WHAT YOU NEED TO DO – Make your reply a word-for-word repeat of the records.

GIVEN RECORDS –
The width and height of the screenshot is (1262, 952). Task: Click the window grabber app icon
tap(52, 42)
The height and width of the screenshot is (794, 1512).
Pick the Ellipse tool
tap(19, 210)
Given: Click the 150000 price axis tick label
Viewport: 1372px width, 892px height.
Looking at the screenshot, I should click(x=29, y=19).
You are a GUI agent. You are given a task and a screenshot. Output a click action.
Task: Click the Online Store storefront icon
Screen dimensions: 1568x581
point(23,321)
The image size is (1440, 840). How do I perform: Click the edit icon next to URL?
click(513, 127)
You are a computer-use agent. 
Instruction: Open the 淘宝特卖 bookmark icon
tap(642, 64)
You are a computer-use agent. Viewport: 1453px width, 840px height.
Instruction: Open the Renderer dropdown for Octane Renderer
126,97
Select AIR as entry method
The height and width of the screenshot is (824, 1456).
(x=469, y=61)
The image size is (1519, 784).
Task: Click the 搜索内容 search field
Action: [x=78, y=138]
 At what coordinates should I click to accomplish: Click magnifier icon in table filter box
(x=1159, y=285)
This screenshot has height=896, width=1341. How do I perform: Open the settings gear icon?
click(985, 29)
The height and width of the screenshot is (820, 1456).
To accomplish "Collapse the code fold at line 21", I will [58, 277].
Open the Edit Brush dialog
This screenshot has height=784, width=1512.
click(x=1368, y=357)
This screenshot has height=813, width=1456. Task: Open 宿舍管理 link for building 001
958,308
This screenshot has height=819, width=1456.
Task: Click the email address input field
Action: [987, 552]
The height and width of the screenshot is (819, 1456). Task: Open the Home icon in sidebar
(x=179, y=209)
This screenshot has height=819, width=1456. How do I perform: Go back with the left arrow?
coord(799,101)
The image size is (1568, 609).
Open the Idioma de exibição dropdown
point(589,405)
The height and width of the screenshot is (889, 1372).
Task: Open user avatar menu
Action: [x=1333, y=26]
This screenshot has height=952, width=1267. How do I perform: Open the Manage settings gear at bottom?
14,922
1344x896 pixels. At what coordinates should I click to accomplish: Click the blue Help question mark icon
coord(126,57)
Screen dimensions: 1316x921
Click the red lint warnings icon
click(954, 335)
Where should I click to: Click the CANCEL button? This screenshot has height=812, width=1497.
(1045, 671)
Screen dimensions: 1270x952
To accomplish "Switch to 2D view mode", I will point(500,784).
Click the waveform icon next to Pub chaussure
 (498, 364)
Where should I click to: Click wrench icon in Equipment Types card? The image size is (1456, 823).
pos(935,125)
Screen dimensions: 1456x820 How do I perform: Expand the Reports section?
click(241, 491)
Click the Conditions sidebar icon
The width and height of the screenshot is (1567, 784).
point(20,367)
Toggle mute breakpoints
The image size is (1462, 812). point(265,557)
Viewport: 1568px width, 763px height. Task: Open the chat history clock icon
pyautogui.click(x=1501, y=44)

YOUR SOLUTION –
The width and height of the screenshot is (1262, 952). Task: Click the window grabber app icon
tap(52, 42)
The height and width of the screenshot is (794, 1512).
Pick the Ellipse tool
tap(19, 210)
Given: Click the 150000 price axis tick label
Viewport: 1372px width, 892px height.
Looking at the screenshot, I should click(x=29, y=19).
You are a GUI agent. You are given a task and a screenshot. Output a click action.
Task: Click the Online Store storefront icon
Screen dimensions: 1568x581
point(23,321)
The image size is (1440, 840). How do I perform: Click the edit icon next to URL?
click(513, 127)
You are a computer-use agent. 
Instruction: Open the 淘宝特卖 bookmark icon
tap(642, 64)
You are a computer-use agent. Viewport: 1453px width, 840px height.
Instruction: Open the Renderer dropdown for Octane Renderer
126,97
Select AIR as entry method
The height and width of the screenshot is (824, 1456).
(x=469, y=61)
The image size is (1519, 784).
Task: Click the 搜索内容 search field
Action: [x=78, y=138]
 At what coordinates should I click to accomplish: Click magnifier icon in table filter box
(x=1159, y=285)
This screenshot has height=896, width=1341. How do I perform: Open the settings gear icon?
click(985, 29)
The height and width of the screenshot is (820, 1456).
To accomplish "Collapse the code fold at line 21", I will [58, 277].
Open the Edit Brush dialog
This screenshot has height=784, width=1512.
click(x=1368, y=357)
This screenshot has height=813, width=1456. Task: Open 宿舍管理 link for building 001
958,308
This screenshot has height=819, width=1456.
Task: Click the email address input field
Action: [987, 552]
The height and width of the screenshot is (819, 1456). Task: Open the Home icon in sidebar
(x=179, y=209)
This screenshot has height=819, width=1456. How do I perform: Go back with the left arrow?
coord(799,101)
The image size is (1568, 609).
Open the Idioma de exibição dropdown
point(589,405)
The height and width of the screenshot is (889, 1372).
Task: Open user avatar menu
Action: [x=1333, y=26]
This screenshot has height=952, width=1267. How do I perform: Open the Manage settings gear at bottom?
14,922
1344x896 pixels. At what coordinates should I click to accomplish: Click the blue Help question mark icon
coord(126,57)
Screen dimensions: 1316x921
Click the red lint warnings icon
click(954, 335)
Where should I click to: Click the CANCEL button? This screenshot has height=812, width=1497.
(1045, 671)
Screen dimensions: 1270x952
To accomplish "Switch to 2D view mode", I will point(500,784).
Click the waveform icon next to Pub chaussure
 (498, 364)
Where should I click to: Click wrench icon in Equipment Types card? The image size is (1456, 823).
pos(935,125)
Screen dimensions: 1456x820 How do I perform: Expand the Reports section?
click(241, 491)
Click the Conditions sidebar icon
The width and height of the screenshot is (1567, 784).
point(20,367)
Toggle mute breakpoints
The image size is (1462, 812). point(265,557)
Viewport: 1568px width, 763px height. Task: Open the chat history clock icon
pyautogui.click(x=1501, y=44)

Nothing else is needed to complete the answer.